Or maybe a better question is - do enough people care? Do enough people really care that our elected representatives tell us what we want to hear, through commercials paid for by their corporate sponsors, and then do just enough of what they promised so that maybe people won’t notice how well they kept all of their promises to their sponsors?

For the past five years the Congress has applied a shadow preamble to our constitution which apparently reads, “Of the corporations, for the corporations, and by the corporations.” During the next ten months, “We, the People of the United States of America,” need to get off of our collective behinds, separate the sugar from the salt, decide what we want from our government, and elect the right people for the job.

It is hard not to wonder if it is possible that about half of voting age citizens simply want someone to rule the country so they can be left alone? If that’s the case, maybe trying to get them to want their country back is a waste of time. Why should they want back what they never wanted in the first place?

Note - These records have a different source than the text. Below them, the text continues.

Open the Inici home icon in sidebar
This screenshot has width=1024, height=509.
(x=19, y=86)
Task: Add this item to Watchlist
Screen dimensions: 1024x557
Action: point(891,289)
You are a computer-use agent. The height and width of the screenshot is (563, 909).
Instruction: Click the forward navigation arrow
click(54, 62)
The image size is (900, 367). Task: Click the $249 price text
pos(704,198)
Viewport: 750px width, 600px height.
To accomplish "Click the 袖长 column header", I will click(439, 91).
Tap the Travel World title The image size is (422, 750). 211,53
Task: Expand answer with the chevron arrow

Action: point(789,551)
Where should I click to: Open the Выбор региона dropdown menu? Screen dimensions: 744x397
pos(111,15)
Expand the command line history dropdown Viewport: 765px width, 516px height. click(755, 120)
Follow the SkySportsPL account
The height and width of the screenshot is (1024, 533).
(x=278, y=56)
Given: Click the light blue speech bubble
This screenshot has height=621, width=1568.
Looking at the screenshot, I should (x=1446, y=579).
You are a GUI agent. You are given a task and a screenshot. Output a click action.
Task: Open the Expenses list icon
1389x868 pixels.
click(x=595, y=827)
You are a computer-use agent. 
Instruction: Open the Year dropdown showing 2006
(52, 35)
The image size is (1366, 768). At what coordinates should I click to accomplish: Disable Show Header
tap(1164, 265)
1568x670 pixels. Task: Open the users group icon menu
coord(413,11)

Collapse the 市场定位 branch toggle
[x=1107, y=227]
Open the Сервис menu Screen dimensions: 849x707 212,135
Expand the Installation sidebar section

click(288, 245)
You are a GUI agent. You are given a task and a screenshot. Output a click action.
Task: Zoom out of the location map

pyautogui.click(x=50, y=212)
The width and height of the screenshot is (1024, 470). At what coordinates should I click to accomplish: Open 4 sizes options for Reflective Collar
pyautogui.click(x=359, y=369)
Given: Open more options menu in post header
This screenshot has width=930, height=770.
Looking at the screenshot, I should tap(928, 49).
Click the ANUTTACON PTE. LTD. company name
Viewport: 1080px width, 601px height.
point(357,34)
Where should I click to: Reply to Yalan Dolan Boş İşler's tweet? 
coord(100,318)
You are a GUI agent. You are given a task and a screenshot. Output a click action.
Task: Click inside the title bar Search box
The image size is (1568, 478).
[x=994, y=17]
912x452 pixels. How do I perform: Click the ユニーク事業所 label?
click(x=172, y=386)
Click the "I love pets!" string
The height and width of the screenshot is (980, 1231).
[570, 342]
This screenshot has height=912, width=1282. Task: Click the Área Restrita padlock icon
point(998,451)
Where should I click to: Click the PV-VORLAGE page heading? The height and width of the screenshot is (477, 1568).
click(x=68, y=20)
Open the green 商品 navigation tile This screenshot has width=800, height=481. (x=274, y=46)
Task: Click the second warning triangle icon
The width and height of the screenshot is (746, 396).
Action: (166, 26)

In ten short months, those who care will be trying to sort the wheat from the chaff. However, the skill with which the news is manipulated and spun by those in power is making the job more like separating fly specks from pepper. No one else will do the work for us and give us anything but leftovers. If we want to be governed and not ruled we must educate ourselves and vote accordingly, and convince as many others as we can to do the same.

Regardless, come next November we will have the opportunity to choose again. And this time we need to be sure that everyone eligible to vote can vote, and that all votes are properly tallied. Then we need to spend the rest of our time making sure that those we elect work for us and not for some corporate sponsor with a hidden agenda.

Our fate is in our own hands.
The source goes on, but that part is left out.